While Neural Processing Units (NPUs) offer high theoretical efficiency for edge AI, state-of-the-art Vision--Language Models (VLMs) tailored for GPUs often falter on these substrates. We attribute this hardware-model mismatch to two primary factors: the quantization brittleness of Vision Transformers (ViTs) and the I/O-bound nature of autoregressive attention mechanisms, which fail to utilize the high arithmetic throughput of NPUs. To bridge this gap, we propose AutoNeural, an NPU-native VLM architecture co-designed for integer-only inference.
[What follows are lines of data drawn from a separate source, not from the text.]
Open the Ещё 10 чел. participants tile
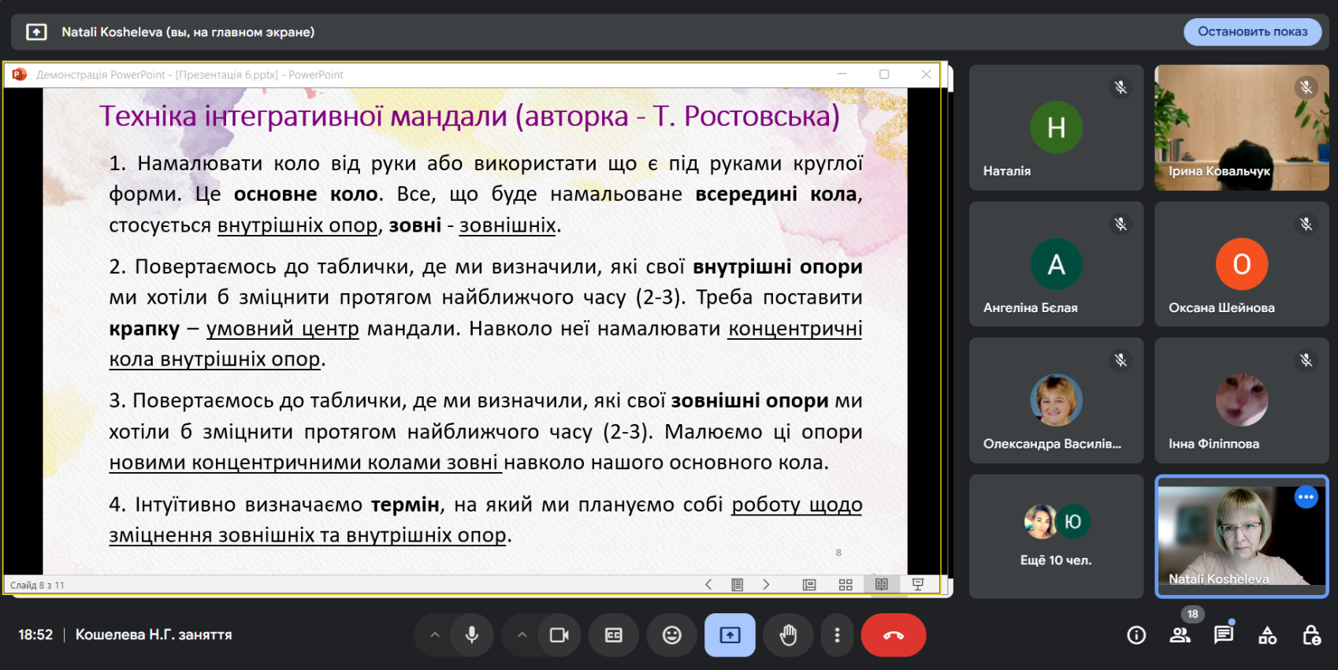point(1056,536)
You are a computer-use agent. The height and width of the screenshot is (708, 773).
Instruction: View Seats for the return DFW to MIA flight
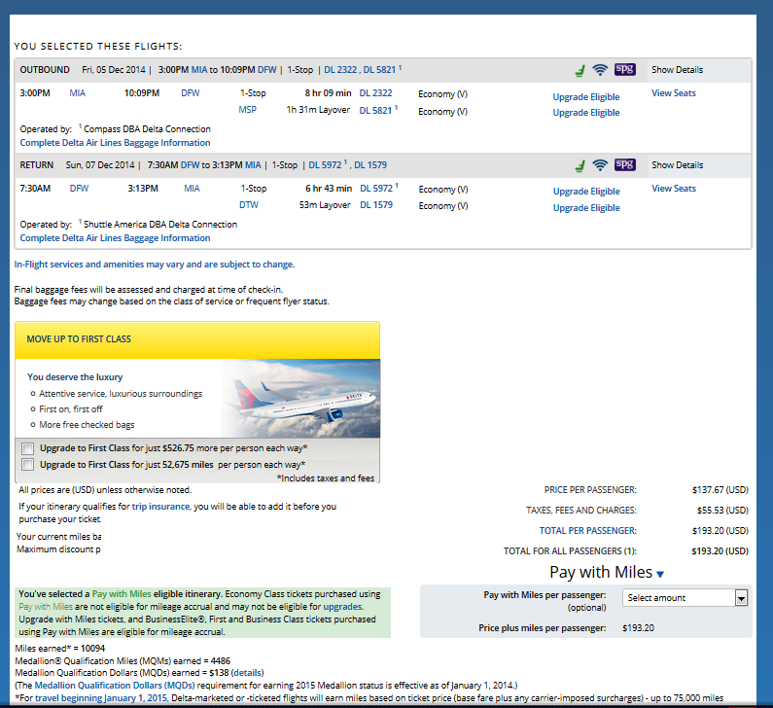673,189
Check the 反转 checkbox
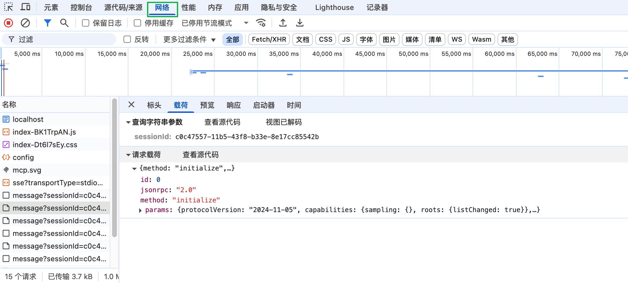The width and height of the screenshot is (628, 283). pyautogui.click(x=127, y=39)
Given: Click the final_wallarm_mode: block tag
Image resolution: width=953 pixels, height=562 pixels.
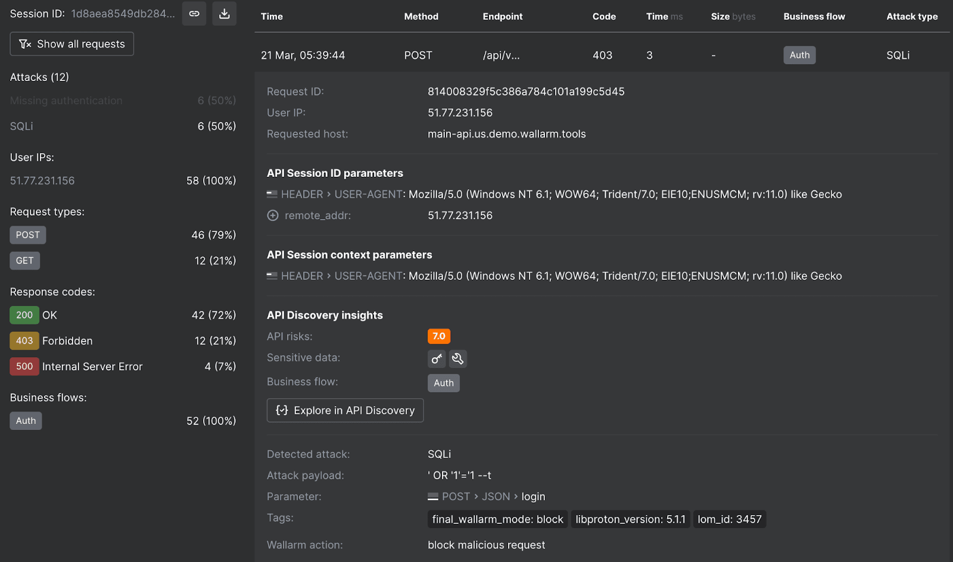Looking at the screenshot, I should click(497, 519).
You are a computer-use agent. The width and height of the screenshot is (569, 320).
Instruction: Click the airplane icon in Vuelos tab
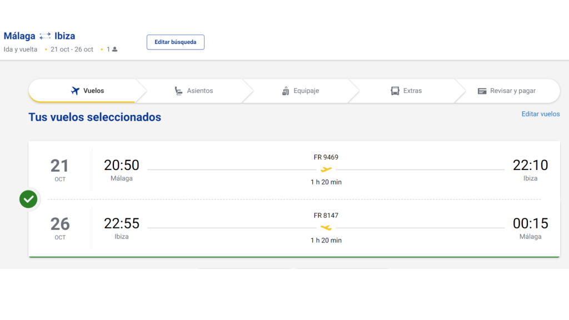coord(75,91)
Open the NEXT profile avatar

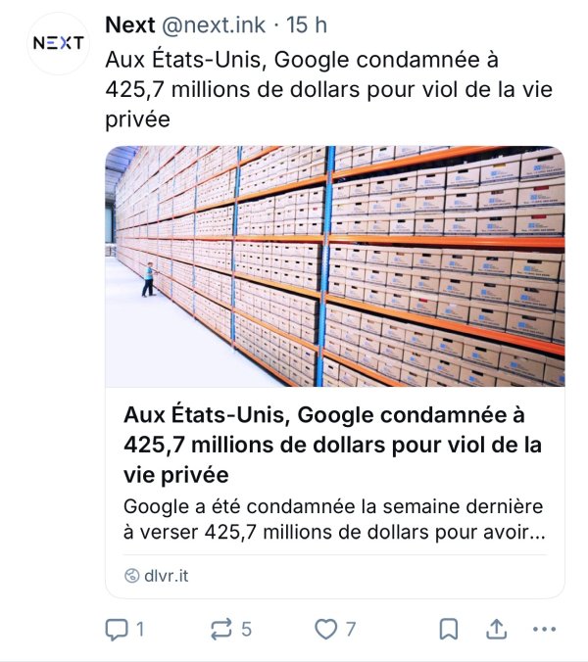pos(59,44)
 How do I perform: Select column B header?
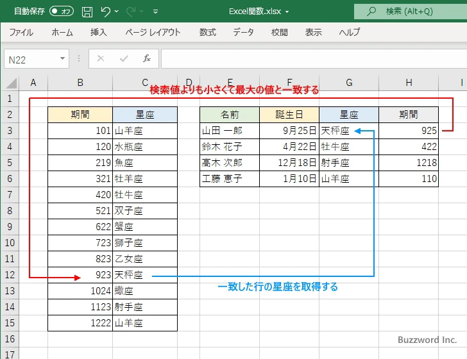80,82
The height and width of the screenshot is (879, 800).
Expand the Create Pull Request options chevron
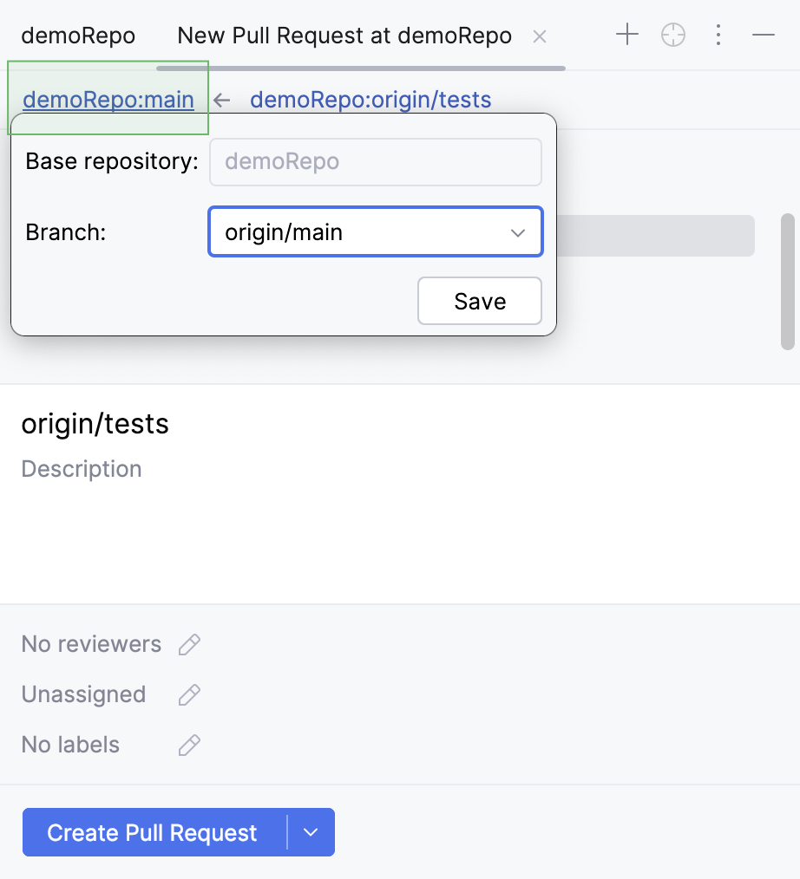pyautogui.click(x=310, y=832)
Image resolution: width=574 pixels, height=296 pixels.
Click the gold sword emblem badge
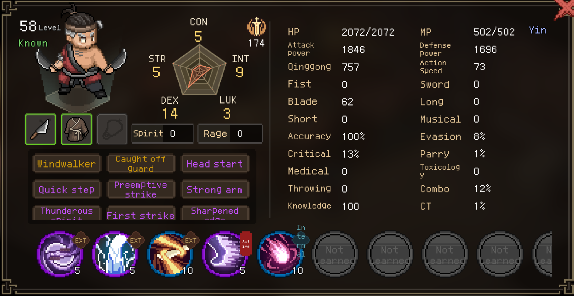(257, 27)
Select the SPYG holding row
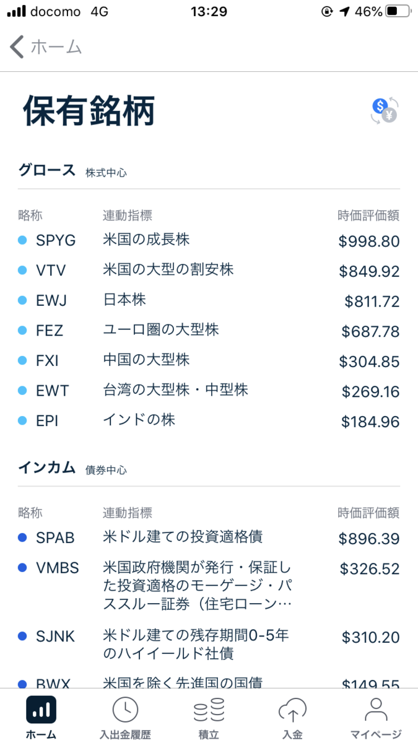This screenshot has height=743, width=418. pyautogui.click(x=209, y=240)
We replace the standard ViT encoder with a MobileNetV5-style backbone utilizing depthwise separable convolutions, which ensures bounded activation distributions for stable INT4/8/16 quantization. Complementing this, our language backbone integrates State-Space Model (SSM) principles with Transformer layers, employing efficient gated convolutions to achieve linear-time complexity. This hybrid design eliminates the heavy memory I/O overhead of Key-Value caching during generation. Our approach delivers substantial efficiency gains, reducing quantization error of vision encoder by up to 7x and end-to-end latency by 14x compared to conventional baselines. The AutoNeural also delivers 3x decoding speed and 4x longer context window than the baseline. We validate these improvements via a real-world automotive case study on the Qualcomm SA8295P SoC, demonstrating real-time performance for cockpit applications. Our results highlight that rethinking model topology specifically for NPU constraints is a prerequisite for robust multi-modal edge intelligence.

Paper Structure

This paper contains 33 sections, 3 figures, 2 tables.

Figures (3)

  • Figure 1: Architecture overview of AutoNeural. The model comprises: (1) a MobileNet-based vision encoder with Multi-Scale Fusion Adapter (MSFA) that processes $768{\times}768$ images into 256 visual tokens, (2) a lightweight two-layer MLP connector without normalization for NPU quantization robustness, and (3) the Liquid AI 1.2B hybrid backbone with 16 layers that interleaves 10 gated-convolution layers with 6 Transformer attention layers to reduce memory I/O.
  • Figure 2: Performance of AutoNeural after mixed-precision quantization (vision encoder: W8A16, language model: W4A16) and deployment on Qualcomm SA8295P NPU. Results reflect actual on-device execution, not PyTorch simulation, demonstrating stable accuracy and substantial latency improvements.
  • Figure 3: Vision encoder latency comparison on Qualcomm SA8295P NPU across three input resolutions. AutoNeural's MobileNet-based encoder achieves 5.8$\times$ speedup at 256$\times$256, 14$\times$ speedup at 512$\times$512, and successfully processes 768$\times$768 images in real-time while InternViT-300M exceeds NPU memory capacity. Lower latency is better.